*Ziel der Übung*
Führe den Text über Wege aus der Jugendgewalt im Anschluss an seinen letzten Satz weiter.

Wege aus der Gewalt

Kann man jugendlicher Gewaltkriminalität eine positive Seite abgewinnen? Ja, man kann. Indem man die zerstörerischen Energien junger Menschen auf der Suche nach ihren Grenzen und denen ihrer Mitmenschen in Bahnen lenkt, die ihnen das Mitgestalten ihrer Welt erlaubt. Sie sprechen am besten die Sprache einer Welt, die dem Normalbürger erschreckend, bedrohlich und womöglich unabänderlich verdorben vorkommt. Sie allein können die Seite wechseln und sich Respekt unter ihresgleichen verschaffen, um weitere gewaltbereite Jugendliche vom Weg körperlicher Gewalt abzubringen und ihre Energie erfolgversprechend einzusetzen. Dazu verdienen sie die Unterstützung von Menschen, die ihre eigenen Problemjahre in der Jugend nicht vergessen oder glorifiziert haben, ihre eigene Rebellion gegen die Normen und Forderungen der Erwachsenen.

Am 16. November wurden in Friedenau in Anwesenheit von Pressevertreter, Rundfunk und Fernsehen vier Jugendliche aufgrund ihres persönlichen Engagements in der Streitschlichtung und der Prävention geehrt und ausgezeichnet.

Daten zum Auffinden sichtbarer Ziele
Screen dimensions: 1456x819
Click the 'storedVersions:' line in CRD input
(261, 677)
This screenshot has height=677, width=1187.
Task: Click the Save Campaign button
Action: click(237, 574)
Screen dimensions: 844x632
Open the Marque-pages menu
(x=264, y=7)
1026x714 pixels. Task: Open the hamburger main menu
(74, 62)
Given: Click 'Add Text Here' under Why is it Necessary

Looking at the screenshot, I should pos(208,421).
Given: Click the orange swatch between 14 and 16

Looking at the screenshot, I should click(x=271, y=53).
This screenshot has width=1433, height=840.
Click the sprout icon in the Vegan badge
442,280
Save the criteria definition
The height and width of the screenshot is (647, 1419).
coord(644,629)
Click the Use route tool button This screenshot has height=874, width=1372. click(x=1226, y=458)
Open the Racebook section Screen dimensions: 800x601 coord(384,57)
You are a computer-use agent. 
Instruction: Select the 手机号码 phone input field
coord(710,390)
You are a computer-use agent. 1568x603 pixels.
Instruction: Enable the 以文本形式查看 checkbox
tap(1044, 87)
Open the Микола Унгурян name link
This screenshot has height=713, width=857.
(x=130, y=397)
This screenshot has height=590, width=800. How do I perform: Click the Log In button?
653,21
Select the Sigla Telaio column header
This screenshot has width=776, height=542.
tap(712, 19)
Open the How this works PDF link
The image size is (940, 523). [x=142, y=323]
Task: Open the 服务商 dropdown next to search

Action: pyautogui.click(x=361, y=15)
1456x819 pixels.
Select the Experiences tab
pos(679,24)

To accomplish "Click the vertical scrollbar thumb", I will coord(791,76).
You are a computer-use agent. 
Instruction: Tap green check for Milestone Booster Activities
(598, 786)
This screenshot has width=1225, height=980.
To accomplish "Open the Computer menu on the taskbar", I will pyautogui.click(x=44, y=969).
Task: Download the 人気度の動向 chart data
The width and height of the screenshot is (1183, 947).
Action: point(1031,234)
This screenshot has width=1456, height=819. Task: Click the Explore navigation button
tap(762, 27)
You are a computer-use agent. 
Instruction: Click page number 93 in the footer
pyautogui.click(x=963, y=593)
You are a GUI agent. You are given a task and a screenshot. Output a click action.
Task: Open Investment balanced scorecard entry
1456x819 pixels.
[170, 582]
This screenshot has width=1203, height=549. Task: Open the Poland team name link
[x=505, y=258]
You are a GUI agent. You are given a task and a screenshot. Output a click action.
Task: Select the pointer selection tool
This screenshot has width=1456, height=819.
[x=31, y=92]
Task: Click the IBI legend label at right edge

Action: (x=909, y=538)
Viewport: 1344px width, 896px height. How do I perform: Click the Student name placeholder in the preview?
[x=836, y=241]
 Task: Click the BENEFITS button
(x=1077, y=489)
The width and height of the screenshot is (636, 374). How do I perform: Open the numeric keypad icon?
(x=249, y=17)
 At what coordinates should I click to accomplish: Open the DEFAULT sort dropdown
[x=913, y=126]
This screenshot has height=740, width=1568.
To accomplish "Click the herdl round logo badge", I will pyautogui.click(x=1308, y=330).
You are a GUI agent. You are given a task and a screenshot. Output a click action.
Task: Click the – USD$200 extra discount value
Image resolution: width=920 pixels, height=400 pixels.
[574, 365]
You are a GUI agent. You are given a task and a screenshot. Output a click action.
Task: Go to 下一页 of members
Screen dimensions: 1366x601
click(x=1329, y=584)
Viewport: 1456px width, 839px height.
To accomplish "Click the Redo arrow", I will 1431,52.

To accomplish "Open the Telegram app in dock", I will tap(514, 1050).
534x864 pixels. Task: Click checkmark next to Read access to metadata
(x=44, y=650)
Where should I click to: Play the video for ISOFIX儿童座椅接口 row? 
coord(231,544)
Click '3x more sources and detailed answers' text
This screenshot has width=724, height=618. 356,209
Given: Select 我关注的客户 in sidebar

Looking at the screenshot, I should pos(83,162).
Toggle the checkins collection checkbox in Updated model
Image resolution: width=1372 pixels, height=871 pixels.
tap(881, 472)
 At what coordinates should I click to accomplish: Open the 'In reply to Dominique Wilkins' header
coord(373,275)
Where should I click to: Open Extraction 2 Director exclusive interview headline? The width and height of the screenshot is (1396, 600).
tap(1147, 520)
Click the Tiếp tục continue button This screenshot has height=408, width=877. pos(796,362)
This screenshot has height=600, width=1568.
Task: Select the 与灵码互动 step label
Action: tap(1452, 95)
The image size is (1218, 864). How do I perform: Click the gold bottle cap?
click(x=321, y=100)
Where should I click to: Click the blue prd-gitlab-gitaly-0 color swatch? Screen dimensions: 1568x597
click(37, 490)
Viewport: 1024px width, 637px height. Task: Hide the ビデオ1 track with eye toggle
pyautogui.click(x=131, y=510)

*Antwort siehe unten*
Einer von ihnen war bereits mit dem Gesetz in Konflikt gekommen und schlug aus eigenem, innerem Antrieb einen anderen Weg ein: Heute ist Mohammed El-Ahmad (18) fast eine Art Sozialarbeiter im Jugendheim "Mittelweg 30" in Neukölln. Vanessa Schloicka (16) und Katrin Fels (17) war eine körperliche Auseinandersetzung auch nicht fremd, doch in der Werner-Stephan-Oberschule wurden sie zu Streitschlichterinnen ausgebildet, die ihre Erfahrungen und Kenntnisse wegweisend an ihre Mitschüler weitergeben. Arwed Schmidt schließlich war Opfer einer Fehde zwischen zwei benachbarten Schulen, der sich aber nicht duckte, sondern die Mittel legaler Gegenwehr ausschöpfte: Er zeigte die Täter trotz Rachedrohungen an und brachte später Lehrer und Schülervertreter beider Schulen zu Gesprächen an einen Tisch. Heute gibt es dort einen regelmäßigen Austausch und gemeinsame Projekte statt sinnloser Aggression.

Der Einzelne kann also etwas verändern: Sich selbst und seine Umwelt. So ein Mensch ist auch der Autor Lothar Berg (54), auf den diese Ehrung zurückgeht. Er selbst kann auf eine kriminelle Vergangenheit zurückblicken und beschloss irgendwann, seine Kraft nicht mehr an Machtkämpfe im Milieu zu verschwenden, sondern in der Gesellschaft etwas zu bewegen. Er beschloss, seine Erfahrungen anderen Menschen jeden Alters zur Verfügung zu stellen, um den Mythos Gewalt von seiner Aura zu entblößen. Aus seinem Buch "Fenster der Gewalt", einer Sammlung von Kurzgeschichten aus dem kriminellen Milieu wurde eine Privatinitiative, die in Schulen Lesungen veranstaltet und mit Jugendlichen und Erwachsenen generationenübergreifend in einen Dialog über Gewalt treten will, um ein gegenseitiges Verständnis, Akzeptanz und Respekt füreinander zu fördern.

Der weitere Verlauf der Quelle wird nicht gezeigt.